Itens listados em um conjunto de dados

========

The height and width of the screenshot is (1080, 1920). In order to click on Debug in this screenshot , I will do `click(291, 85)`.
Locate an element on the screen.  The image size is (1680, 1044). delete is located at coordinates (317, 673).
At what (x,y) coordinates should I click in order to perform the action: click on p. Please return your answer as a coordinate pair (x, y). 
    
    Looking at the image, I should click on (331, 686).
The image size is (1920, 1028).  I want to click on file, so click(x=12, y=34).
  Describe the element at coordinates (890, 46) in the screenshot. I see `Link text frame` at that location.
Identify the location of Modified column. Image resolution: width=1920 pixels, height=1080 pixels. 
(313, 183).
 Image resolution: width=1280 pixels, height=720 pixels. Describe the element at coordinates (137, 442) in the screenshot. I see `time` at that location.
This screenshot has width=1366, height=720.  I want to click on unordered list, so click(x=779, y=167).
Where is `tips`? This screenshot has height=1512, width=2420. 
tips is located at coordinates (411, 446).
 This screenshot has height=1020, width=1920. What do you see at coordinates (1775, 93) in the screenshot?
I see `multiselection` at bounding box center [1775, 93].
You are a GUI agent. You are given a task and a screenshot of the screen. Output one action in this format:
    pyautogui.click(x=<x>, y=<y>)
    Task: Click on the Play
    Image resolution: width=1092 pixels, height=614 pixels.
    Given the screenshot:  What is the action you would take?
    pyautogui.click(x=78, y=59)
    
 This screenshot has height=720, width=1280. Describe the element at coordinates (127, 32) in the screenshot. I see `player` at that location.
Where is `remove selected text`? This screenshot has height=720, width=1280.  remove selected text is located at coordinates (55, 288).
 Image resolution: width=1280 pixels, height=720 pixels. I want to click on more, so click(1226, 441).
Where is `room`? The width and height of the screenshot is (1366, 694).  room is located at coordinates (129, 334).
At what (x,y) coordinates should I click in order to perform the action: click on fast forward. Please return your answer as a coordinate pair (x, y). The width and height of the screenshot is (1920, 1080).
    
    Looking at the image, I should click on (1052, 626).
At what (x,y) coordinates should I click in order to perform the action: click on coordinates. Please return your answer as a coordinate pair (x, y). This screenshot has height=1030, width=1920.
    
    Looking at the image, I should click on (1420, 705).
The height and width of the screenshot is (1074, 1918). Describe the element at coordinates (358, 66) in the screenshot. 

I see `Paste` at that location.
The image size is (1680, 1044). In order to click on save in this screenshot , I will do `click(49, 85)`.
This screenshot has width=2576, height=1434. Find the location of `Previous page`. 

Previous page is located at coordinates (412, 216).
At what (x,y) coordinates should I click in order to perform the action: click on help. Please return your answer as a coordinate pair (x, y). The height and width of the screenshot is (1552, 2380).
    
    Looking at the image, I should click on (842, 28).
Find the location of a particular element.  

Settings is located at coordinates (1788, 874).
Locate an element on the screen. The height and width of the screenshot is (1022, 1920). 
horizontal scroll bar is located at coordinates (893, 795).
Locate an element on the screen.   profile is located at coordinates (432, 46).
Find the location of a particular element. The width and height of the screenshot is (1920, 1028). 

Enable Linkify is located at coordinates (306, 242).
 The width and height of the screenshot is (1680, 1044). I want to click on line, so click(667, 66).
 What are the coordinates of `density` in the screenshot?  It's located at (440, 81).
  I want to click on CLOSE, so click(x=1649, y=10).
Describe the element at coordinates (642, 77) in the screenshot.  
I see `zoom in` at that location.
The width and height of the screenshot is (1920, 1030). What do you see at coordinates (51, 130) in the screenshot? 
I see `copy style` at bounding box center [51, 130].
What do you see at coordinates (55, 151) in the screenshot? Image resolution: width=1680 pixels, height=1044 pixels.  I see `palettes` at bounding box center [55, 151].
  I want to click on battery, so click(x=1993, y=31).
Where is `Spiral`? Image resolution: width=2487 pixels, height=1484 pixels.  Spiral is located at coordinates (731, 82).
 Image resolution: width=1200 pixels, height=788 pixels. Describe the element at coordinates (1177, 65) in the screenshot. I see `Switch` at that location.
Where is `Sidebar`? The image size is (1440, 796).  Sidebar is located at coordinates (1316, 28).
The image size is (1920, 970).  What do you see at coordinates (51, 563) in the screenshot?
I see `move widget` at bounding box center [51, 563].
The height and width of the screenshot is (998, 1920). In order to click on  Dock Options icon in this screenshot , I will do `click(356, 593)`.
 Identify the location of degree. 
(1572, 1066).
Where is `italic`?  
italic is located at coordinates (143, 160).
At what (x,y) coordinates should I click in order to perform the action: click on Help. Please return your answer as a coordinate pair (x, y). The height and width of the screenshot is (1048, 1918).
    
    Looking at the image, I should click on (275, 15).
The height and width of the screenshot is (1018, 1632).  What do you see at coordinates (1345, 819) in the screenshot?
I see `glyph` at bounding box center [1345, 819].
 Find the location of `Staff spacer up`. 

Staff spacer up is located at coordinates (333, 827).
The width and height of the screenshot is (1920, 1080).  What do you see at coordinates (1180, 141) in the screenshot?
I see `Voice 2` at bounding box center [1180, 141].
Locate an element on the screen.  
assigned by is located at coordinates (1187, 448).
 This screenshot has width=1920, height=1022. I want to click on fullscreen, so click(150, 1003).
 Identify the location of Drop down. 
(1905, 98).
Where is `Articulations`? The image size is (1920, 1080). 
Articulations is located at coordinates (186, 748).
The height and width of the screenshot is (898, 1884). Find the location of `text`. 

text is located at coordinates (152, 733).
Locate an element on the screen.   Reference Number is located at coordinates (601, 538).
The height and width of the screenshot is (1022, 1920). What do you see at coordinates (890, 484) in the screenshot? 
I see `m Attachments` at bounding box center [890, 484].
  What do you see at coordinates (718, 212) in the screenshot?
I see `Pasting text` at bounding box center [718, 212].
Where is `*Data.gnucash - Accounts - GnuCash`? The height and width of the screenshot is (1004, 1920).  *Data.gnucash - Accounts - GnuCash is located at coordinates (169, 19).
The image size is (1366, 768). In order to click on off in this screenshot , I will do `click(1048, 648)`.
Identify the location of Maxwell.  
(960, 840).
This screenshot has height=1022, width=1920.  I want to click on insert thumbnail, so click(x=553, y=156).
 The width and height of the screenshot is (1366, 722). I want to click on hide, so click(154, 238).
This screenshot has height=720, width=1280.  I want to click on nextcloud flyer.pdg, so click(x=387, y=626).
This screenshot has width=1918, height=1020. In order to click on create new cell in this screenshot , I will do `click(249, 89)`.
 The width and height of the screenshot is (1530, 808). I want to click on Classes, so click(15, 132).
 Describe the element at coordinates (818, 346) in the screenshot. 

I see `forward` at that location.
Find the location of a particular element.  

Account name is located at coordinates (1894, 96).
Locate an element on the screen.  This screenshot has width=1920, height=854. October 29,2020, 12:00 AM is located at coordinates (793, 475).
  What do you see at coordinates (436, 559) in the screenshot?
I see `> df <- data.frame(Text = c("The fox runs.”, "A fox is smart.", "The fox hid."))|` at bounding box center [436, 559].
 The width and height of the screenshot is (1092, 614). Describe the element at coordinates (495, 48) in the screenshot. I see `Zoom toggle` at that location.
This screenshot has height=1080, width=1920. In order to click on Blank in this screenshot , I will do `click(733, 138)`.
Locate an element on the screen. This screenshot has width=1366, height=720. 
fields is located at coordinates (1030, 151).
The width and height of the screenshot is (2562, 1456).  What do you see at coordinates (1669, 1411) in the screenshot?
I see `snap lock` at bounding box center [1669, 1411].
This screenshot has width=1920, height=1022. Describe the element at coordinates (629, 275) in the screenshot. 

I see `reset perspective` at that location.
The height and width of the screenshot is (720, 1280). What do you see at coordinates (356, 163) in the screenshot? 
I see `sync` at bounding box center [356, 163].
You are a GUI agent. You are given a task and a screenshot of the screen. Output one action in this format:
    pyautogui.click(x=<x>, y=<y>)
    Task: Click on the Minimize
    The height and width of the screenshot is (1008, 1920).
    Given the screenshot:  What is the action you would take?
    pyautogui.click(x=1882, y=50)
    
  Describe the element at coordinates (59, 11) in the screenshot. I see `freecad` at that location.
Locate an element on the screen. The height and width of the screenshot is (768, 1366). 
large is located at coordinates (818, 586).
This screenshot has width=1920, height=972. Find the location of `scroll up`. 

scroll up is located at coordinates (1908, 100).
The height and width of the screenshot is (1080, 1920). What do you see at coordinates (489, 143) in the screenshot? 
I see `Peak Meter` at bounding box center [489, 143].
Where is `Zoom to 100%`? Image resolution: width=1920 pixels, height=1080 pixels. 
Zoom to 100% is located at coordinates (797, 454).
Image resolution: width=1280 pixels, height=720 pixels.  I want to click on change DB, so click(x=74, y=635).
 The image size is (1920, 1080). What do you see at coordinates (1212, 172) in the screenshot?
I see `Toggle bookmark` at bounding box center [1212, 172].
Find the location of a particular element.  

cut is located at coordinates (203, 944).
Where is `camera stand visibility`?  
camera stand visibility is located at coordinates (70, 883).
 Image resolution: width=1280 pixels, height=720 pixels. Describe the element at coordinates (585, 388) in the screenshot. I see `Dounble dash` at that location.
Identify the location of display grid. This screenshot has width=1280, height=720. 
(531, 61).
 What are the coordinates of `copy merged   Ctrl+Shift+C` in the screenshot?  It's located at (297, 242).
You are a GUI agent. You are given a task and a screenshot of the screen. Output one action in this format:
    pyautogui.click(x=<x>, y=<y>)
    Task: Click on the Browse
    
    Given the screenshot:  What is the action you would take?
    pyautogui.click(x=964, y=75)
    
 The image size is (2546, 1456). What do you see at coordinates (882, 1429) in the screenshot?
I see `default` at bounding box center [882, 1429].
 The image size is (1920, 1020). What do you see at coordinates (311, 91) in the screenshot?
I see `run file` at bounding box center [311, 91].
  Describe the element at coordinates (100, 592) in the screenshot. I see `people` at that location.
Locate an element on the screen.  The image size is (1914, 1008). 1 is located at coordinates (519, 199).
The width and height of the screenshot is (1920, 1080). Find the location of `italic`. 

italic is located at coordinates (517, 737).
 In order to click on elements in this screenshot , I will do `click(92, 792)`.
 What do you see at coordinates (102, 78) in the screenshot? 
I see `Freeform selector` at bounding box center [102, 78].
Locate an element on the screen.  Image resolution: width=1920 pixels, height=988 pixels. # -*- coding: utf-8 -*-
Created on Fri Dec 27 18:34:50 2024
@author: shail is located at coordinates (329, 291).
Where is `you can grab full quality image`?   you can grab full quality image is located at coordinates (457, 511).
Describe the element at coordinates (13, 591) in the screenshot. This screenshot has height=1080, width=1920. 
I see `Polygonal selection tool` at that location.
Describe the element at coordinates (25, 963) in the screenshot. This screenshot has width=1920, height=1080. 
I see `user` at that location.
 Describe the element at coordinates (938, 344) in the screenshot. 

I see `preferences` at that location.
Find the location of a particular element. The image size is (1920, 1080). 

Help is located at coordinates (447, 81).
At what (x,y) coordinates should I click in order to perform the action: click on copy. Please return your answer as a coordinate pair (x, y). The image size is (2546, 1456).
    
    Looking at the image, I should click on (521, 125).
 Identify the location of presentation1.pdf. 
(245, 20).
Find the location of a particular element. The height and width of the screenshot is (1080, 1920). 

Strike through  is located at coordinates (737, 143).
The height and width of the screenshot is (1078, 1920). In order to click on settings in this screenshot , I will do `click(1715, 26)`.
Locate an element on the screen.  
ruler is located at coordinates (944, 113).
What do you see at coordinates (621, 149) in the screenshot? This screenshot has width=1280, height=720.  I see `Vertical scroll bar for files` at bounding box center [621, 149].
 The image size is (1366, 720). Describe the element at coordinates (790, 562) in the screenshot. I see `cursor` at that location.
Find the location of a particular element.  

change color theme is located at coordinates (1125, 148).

========

▶ **TAREFA A REALIZAR**
Transcreva sem nenhuma alteração os dados desde o início até a linha que contém "This screenshot has height=720, width=1280. Describe", incluindo essa linha.

▶ **RESULTADO COMPLETO**
The height and width of the screenshot is (1080, 1920). In order to click on Debug in this screenshot , I will do `click(291, 85)`.
Locate an element on the screen.  The image size is (1680, 1044). delete is located at coordinates (317, 673).
At what (x,y) coordinates should I click in order to perform the action: click on p. Please return your answer as a coordinate pair (x, y). 
    
    Looking at the image, I should click on (331, 686).
The image size is (1920, 1028).  I want to click on file, so click(x=12, y=34).
  Describe the element at coordinates (890, 46) in the screenshot. I see `Link text frame` at that location.
Identify the location of Modified column. Image resolution: width=1920 pixels, height=1080 pixels. 
(313, 183).
 Image resolution: width=1280 pixels, height=720 pixels. Describe the element at coordinates (137, 442) in the screenshot. I see `time` at that location.
This screenshot has width=1366, height=720.  I want to click on unordered list, so click(x=779, y=167).
Where is `tips`? This screenshot has height=1512, width=2420. 
tips is located at coordinates (411, 446).
 This screenshot has height=1020, width=1920. What do you see at coordinates (1775, 93) in the screenshot?
I see `multiselection` at bounding box center [1775, 93].
You are a GUI agent. You are given a task and a screenshot of the screen. Output one action in this format:
    pyautogui.click(x=<x>, y=<y>)
    Task: Click on the Play
    Image resolution: width=1092 pixels, height=614 pixels.
    Given the screenshot:  What is the action you would take?
    pyautogui.click(x=78, y=59)
    
 This screenshot has height=720, width=1280. Describe the element at coordinates (127, 32) in the screenshot. I see `player` at that location.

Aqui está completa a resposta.